Naturally, I wonder if UFFD_FEATURE_WP_ZEROPAGE is really worth it. Is there
is another good reason to combine the populate zeropage+wp that I am missing
(e.g., atomicity by doing both in one operation)?
It also makes the new WP_ASYNC and pagemap interface clean: we don't want
to have user pre-fault it every time too as a common tactic.. It's hard to
use, and the user doesn't need to know the internals of why it is needed,
either.
I feel like we're building a lot of infrastructure on uffd-wp instead of
having an alternative softdirty mode (using a world switch?) that works as
expected and doesn't require that many uffd-wp extensions. ;)
We used to discuss this WP_ZEROPAGE before, and I thought we were all happy
to have that. Obviously you changed your mind. :)
I wasn't really eager on this before because the workaround of pre-read
works good already (I assume slightly slower but it's fine; not until
someone starts to worry). But if we want to extend soft-dirty that's not
good at all to have any new user being requested to prefault memory and
figuring out why it's needed.
Having that said, I have the feeling that you and Muhammad have a plan to
make it work using uffd-wp and I won't interfere. It would be nicer to use
softdirty infrastructure IMHO, though.
Thanks. If you have any good idea on reusing soft-dirty, please shoot.
I'll be perfectly happy with it as long as it resolves the issue for
Muhammad. Trust me - I wished the soft dirty thing worked out, but
unfortunately it didn't.. Because at least so far uffd-wp has two major
issues as I can see:
(1) Memory type limitations (e.g. general fs memories stop working)
(2) Tracing uffd application is, afaict, impossible
So if there's better way to do with soft-dirty or anything else (and I
assume it'll not be limited to any of above) it's time to say..
The other thing is it provides a way to make anon and !anon behave the same
on empty ptes; it's a pity that it was not already like that.
In an ideal world, we'd simply be using PTE markers unconditionally I think
and avoid this zeropage feature :/
Is there any particular reason to have UFFD_FEATURE_WP_ZEROPAGE and not
simply always do that unconditionally? (sure, we have to indicate to user
space that it now works as expected) Are we really expecting to break user
space by protecting what was asked for to protect?
I suspect so.
From high level, the major functional changes will be:
(1) The user will start to receive more WP message with zero page being
reported,
(2) Wr-protecting a very sparse memory can be much slower
I would expect there're cases where the app just works as usual.

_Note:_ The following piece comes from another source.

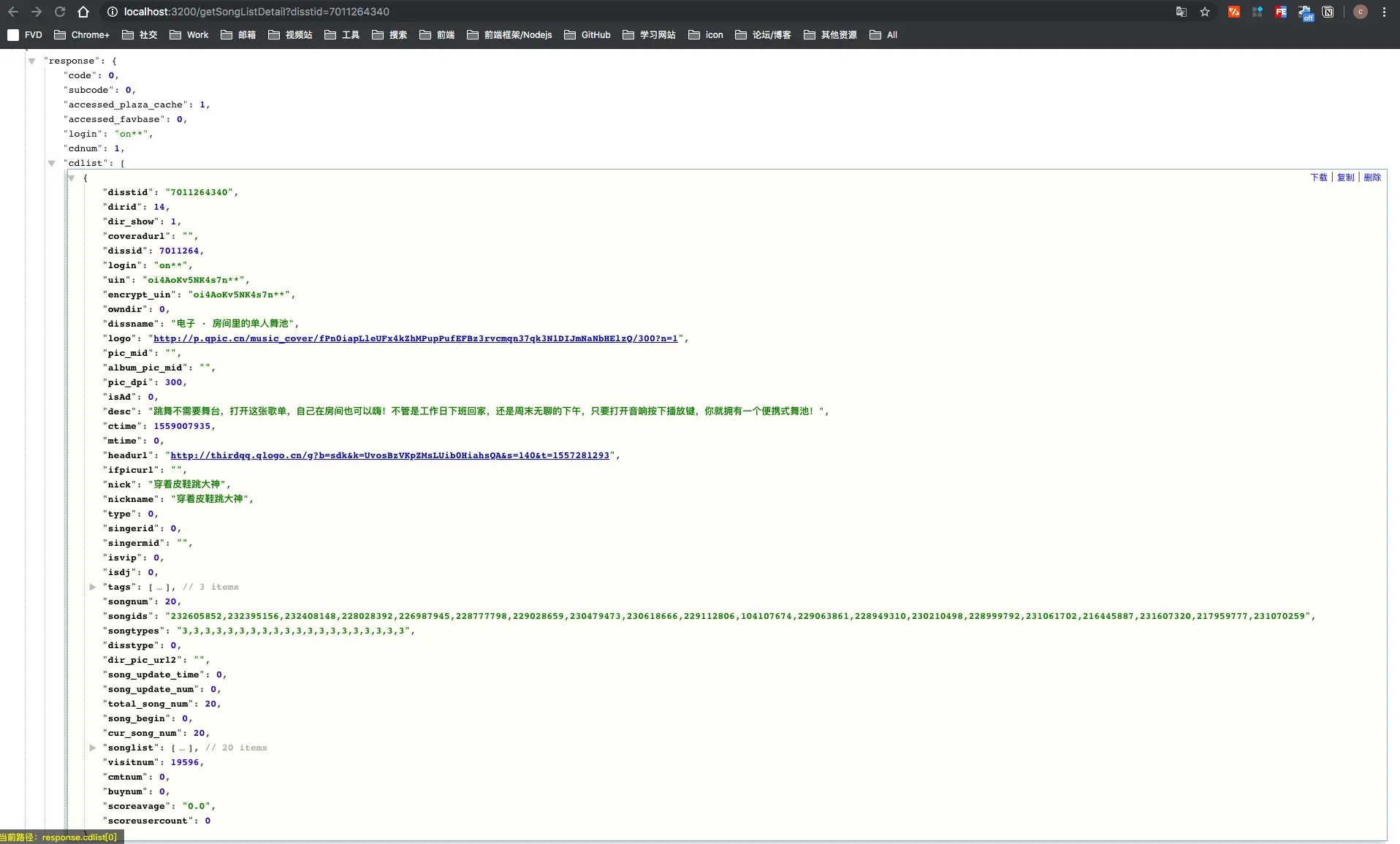
Task: Open the headurl thirdqq.qlogo.cn link
Action: pyautogui.click(x=389, y=455)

However in some other cases the user may really not care about zero pages
at all, and I had a feeling that's actually the majority.

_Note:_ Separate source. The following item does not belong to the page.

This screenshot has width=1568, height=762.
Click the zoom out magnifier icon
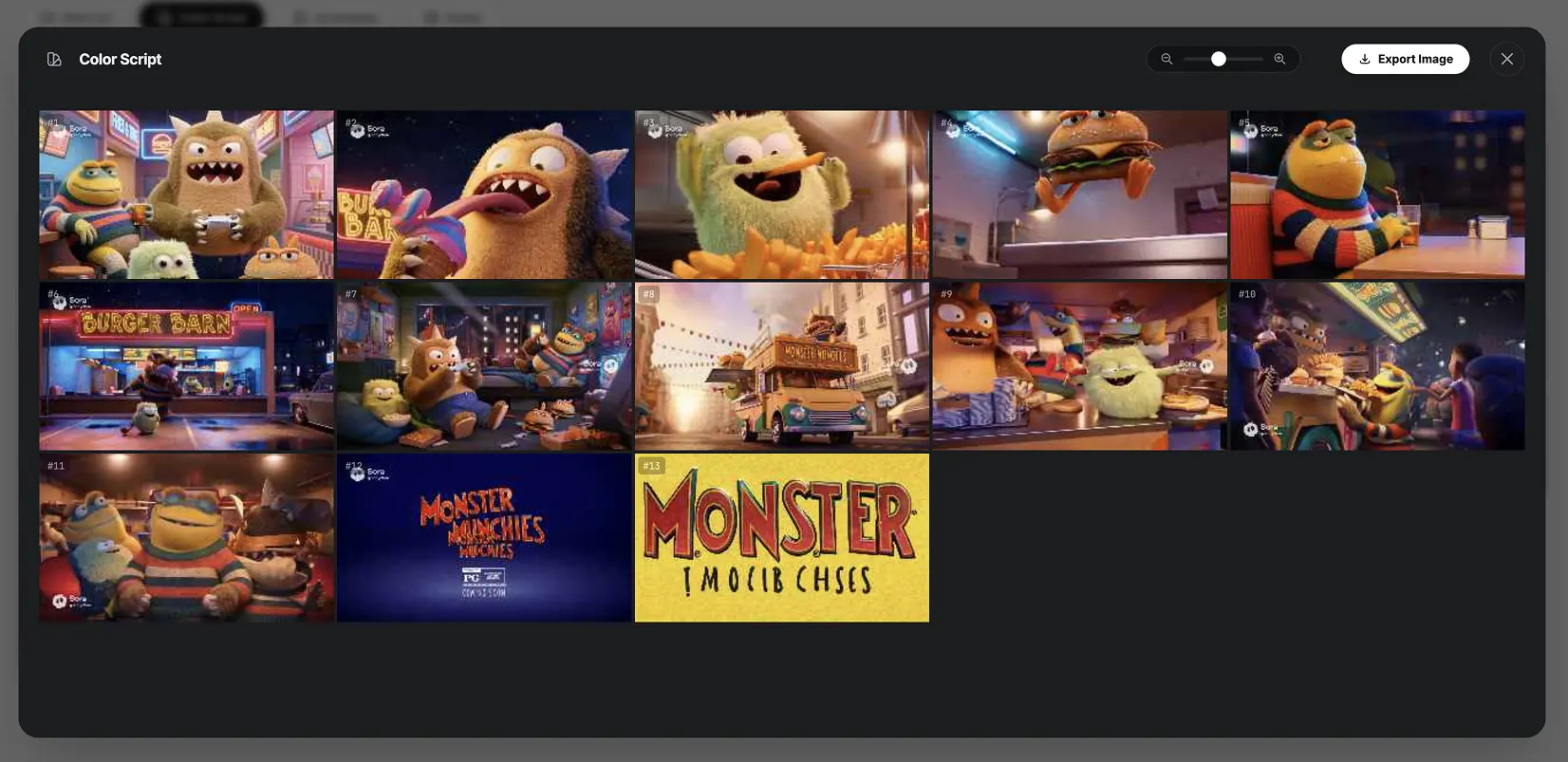click(x=1167, y=59)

Live snapshot is actually special because IIUC the old semantics should
work perfectly if the guest OS won't try to sanity check freed pages being
all zeros.. IOW that's some corner case, and if we can control that we may
not even need WP_ZEROPAGE too for QEMU, iiuc. For many other apps people
may leverage this (ignoring mem holes) and make the app faster.
Normally when I'm not confident of any functional change, I'd rather use a
flag. Luckily uffd is very friendly to that, so the user can have better
control of what to expect. Some future app may explicitly want to always
ignore zero pages when on extremely sparse mem, and without the flag it
can't choose.
We can always optimize this behavior in the future with either
PMD/PUD/.. pte markers as you said, but IMHO that just needs further
justification on the complexity, and also on whether that's beneficial to
the majority to become the default behavior.
As I said, usually any new features require good justification. Maybe there
really is a measurable performance gain (less syscalls, less pgtable walks).
Muhammad may have a word to say here; let's see whether he has any comment.
Besides that, as I replied above I'll collect some data in my next post
regardless, with an attempt to optimize with huge zeropages on top.